Children with higher adverse childhood experiences (ACEs), including child maltreatment and household dysfunction, have increased physiological stress responses, potentially leading to elevated health risks later in their life, according to a recent study conducted by researchers at Loma Linda University Health.

Adverse Childhood Experiences and Transcriptional Response in School-Age Children,” published online in Development and Psychopathology on January 28, explored the link between early life stress exposure in otherwise healthy children ages 5-11. The researchers examined whether ACEs were associated with a chronic stress response that could physiologically wear down a body’s natural defenses over time and put that child at higher risk for health issues over the lifespan.

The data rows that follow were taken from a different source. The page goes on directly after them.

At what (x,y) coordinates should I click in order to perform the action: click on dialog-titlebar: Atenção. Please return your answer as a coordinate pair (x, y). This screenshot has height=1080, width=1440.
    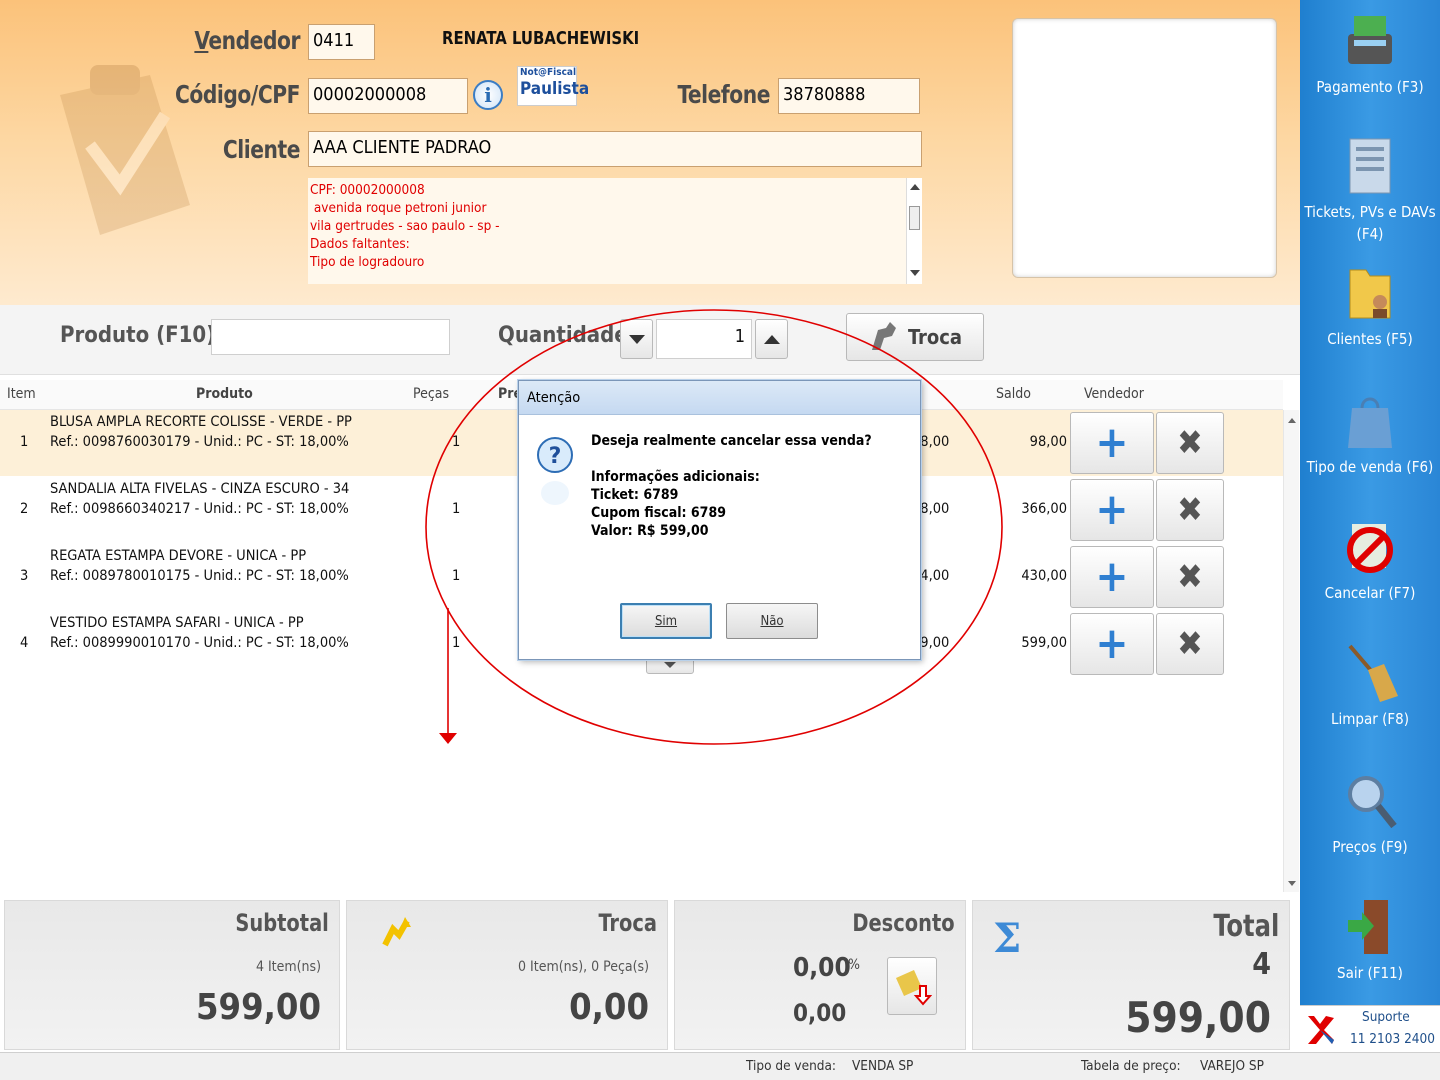
    Looking at the image, I should click on (720, 398).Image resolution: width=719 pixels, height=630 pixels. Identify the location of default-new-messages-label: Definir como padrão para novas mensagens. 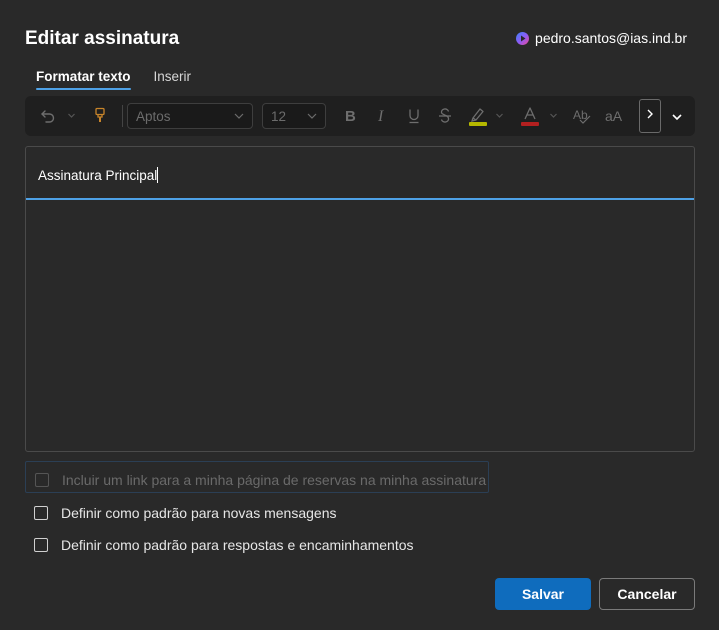
(199, 513).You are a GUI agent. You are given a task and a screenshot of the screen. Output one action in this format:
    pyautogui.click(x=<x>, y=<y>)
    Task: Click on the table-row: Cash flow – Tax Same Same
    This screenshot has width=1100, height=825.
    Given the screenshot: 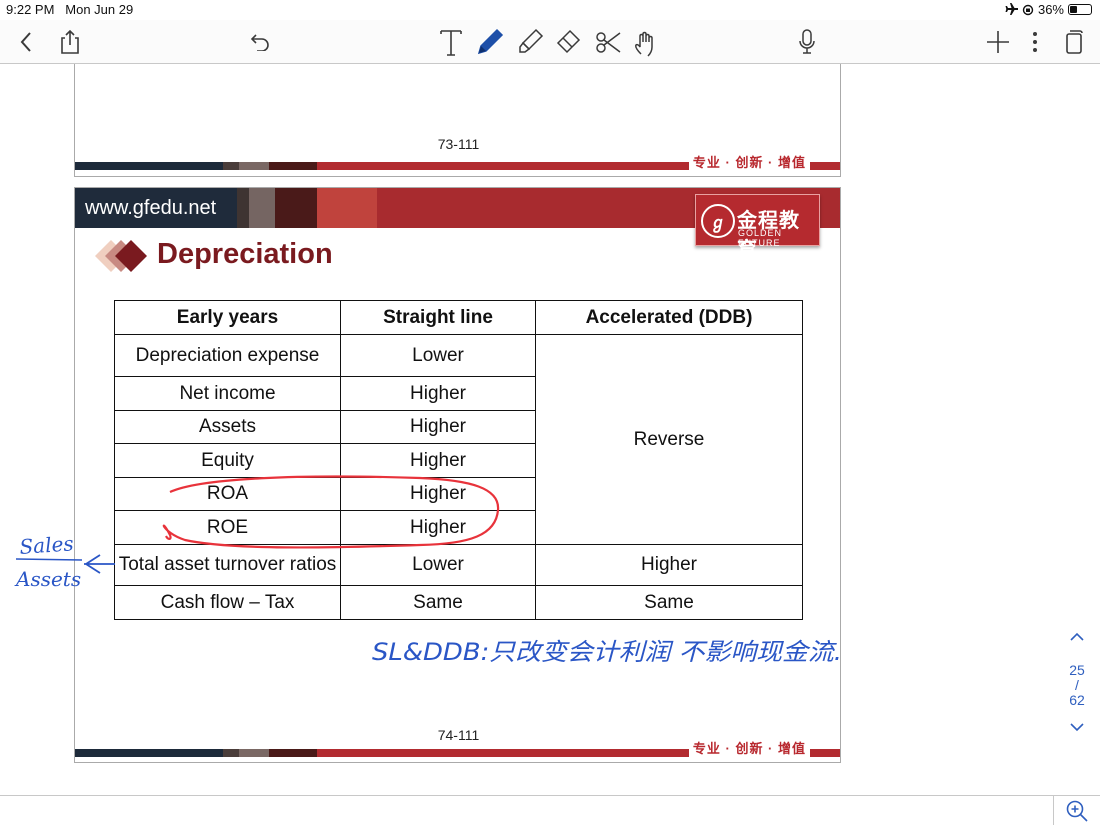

The study’s results suggest that children with higher ACEs scores are more likely to have changes in certain biomarkers — biological indicators of health outcomes — specifically, elevated levels of inflammatory gene expression in their blood cells.

ACEs include child abuse, neglect, and overall household disfunctions such as domestic violence, substance abuse, mental illness, incarceration, and parental separation.

Ariane Marie-Mitchell, MD, PhD, MPH, lead author of the study and a preventive medicine physician at Loma Linda University Health, says a major motivator for conducting the study was the lack of research existing on ACEs on children versus the extensive research showing the negative health effects of ACEs on adults, such as doubled risk for chronic diseases and quadrupled risk for mental health issues.

“Early life stressors, particularly when they’re severe or chronic, can increase the likelihood of poor health outcomes over the lifespan,” Marie-Mitchell says. “The intrigue for this study was to link that stress to biomarkers in children so that we would have a way of evaluating whether interventions might protect their health and help prevent poor outcomes.”

The methods used in the study to collect blood cells may be useful in the future for practitioners, helping them easily test their pediatric patients for biomarkers of physiological stress due to ACEs, Marie-Mitchell says.

“We used what is called dried blood spot samples,” she says. “Instead of a child needing to be seen by a phlebotomist and having a more invasive procedure, our method is literally a finger prick. That small drop of blood is placed on a card and needs only room temperature storage. If additional research confirms our method as an important way to identify biomarkers in children, it would be very easy for any pediatric practice to implement.”

Marie-Mitchell says the method of testing dried blood spot samples could distinguish children with ACEs who are physiologically doing well from kids who are experiencing stress that could lead to health problems.

Marie-Mitchell says the next step is to identify interventions that reduce the physiological effects of ACEs on children.

“The findings of this study point to the value of looking more carefully at the immune system of children, since our research suggests that their systems are pretty vulnerable to the environment they’re growing up in,” she says. “If we know they have exposure to ACEs and are at higher risk for health issues, can we identify some needs of that family, connect them to community resources, and provide parenting support? And will that then succeed in changing the immune expression in children?”